**What you are asked to do:** Please find the lines in the following records that hold "computer", and copy them.
——————
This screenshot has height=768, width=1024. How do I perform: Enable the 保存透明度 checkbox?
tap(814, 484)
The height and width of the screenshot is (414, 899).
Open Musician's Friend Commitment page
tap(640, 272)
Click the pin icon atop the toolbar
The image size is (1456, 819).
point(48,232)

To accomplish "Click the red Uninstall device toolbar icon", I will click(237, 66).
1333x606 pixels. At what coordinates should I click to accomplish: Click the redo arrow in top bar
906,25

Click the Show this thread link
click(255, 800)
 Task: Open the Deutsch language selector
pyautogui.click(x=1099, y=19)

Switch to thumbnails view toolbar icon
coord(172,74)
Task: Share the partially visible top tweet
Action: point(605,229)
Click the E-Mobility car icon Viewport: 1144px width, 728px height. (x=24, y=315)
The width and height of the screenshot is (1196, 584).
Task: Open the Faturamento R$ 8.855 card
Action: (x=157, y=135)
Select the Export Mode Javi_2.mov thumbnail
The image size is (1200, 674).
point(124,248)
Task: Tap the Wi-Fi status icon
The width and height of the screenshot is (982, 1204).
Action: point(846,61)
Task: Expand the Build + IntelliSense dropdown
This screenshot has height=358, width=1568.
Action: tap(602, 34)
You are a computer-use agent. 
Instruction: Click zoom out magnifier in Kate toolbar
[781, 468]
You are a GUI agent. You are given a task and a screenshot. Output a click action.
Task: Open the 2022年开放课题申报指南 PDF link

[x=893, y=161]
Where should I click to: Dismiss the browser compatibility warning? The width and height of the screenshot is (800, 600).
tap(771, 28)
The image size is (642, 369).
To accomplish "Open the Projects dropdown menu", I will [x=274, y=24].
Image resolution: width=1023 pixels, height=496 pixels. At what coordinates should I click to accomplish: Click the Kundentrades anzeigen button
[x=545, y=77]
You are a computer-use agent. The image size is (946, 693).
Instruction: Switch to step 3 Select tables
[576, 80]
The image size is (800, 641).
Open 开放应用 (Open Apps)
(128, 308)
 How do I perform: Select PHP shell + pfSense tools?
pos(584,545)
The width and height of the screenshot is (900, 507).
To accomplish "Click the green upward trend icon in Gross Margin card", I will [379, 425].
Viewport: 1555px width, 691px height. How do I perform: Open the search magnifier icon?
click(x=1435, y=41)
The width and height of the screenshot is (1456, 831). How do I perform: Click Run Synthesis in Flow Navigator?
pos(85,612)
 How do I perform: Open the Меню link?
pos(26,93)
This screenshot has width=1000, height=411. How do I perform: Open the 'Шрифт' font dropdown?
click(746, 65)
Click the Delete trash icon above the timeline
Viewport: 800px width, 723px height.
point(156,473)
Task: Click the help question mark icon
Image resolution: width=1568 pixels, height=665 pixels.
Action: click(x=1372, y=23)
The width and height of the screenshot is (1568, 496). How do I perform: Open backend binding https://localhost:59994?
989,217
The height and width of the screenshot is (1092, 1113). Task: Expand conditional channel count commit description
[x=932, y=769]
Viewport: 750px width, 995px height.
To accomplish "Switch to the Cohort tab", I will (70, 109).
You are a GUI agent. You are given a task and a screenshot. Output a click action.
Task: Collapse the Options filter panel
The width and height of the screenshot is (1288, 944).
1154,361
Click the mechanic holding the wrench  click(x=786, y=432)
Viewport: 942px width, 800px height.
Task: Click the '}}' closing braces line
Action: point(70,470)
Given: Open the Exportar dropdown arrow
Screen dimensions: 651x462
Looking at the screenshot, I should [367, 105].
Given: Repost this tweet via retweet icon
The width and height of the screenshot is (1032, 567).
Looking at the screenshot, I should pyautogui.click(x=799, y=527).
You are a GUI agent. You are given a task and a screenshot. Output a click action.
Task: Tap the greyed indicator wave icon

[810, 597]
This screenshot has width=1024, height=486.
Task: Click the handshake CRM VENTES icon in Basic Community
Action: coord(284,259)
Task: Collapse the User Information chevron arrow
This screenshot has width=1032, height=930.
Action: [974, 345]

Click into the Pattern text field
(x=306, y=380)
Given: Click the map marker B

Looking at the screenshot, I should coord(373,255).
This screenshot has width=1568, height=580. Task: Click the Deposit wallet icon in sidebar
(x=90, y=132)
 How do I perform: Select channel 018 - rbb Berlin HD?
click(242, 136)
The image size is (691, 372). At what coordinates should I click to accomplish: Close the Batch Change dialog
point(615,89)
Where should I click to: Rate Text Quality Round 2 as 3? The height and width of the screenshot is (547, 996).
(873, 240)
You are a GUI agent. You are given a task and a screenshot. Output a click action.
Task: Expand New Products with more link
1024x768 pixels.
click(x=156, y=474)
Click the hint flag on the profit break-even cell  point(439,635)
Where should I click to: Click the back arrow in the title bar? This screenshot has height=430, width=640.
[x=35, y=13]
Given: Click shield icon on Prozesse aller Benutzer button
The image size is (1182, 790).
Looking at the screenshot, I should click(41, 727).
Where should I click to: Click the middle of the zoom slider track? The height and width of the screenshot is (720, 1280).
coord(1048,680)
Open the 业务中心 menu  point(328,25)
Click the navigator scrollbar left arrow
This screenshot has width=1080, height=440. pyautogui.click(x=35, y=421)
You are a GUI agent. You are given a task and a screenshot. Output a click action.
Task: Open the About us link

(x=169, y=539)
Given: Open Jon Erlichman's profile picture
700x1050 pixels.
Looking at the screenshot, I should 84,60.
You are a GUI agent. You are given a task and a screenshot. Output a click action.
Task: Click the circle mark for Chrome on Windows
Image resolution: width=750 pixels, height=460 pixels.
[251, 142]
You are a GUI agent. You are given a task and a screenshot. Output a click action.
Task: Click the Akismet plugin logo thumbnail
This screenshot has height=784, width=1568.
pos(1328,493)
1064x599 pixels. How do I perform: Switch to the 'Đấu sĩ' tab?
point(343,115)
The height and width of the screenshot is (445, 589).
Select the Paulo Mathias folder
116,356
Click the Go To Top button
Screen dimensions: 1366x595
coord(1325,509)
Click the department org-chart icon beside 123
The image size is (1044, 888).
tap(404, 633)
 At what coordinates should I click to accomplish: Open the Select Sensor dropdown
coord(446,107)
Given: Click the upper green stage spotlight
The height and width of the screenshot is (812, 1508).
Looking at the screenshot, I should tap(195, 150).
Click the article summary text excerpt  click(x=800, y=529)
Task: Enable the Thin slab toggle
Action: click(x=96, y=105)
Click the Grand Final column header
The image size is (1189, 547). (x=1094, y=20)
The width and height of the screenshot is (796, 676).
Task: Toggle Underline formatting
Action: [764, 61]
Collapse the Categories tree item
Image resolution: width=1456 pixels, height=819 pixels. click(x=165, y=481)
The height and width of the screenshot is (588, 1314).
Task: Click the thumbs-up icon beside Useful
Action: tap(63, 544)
——————
**Task answer:**
You are a computer-use agent. 
You are a computer-use agent. The image size is (946, 693).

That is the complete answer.